● **SOURCE DATA**:
* * *
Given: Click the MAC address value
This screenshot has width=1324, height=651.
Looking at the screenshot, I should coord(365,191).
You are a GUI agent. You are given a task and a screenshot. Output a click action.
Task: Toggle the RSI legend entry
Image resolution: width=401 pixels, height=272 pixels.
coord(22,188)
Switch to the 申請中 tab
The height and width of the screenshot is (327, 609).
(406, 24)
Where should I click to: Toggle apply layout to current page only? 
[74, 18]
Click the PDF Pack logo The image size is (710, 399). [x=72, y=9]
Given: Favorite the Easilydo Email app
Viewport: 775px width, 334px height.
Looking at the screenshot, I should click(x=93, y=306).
* * *
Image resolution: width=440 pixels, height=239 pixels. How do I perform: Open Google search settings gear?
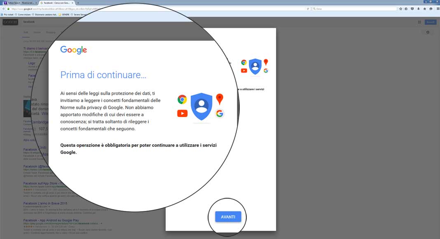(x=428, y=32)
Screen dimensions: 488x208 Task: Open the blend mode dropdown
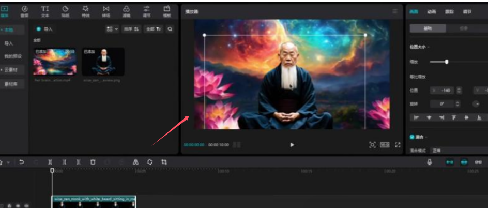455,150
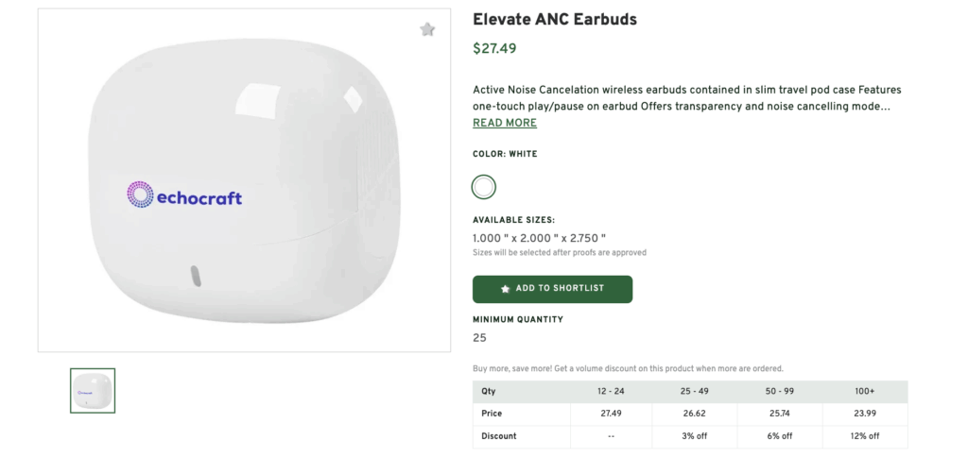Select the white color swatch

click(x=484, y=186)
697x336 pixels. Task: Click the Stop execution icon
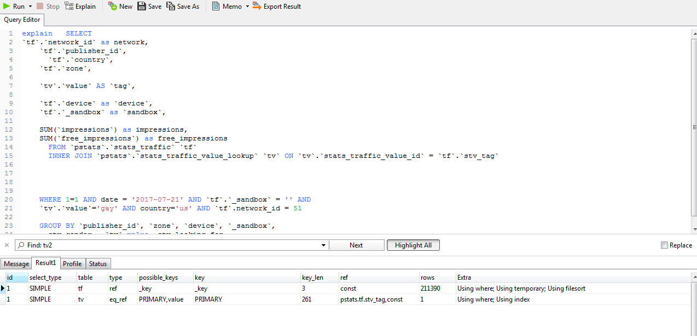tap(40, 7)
* * *
● **WHAT TO DO**:
Using the entries above, return exactly the lines from the line with "Task: Toggle the RSI legend entry" to the line with "Given: Favorite the Easilydo Email app", counting both of those lines.

● **ANSWER AREA**:
Task: Toggle the RSI legend entry
Image resolution: width=401 pixels, height=272 pixels.
coord(22,188)
Switch to the 申請中 tab
The height and width of the screenshot is (327, 609).
(406, 24)
Where should I click to: Toggle apply layout to current page only? 
[74, 18]
Click the PDF Pack logo The image size is (710, 399). [x=72, y=9]
Given: Favorite the Easilydo Email app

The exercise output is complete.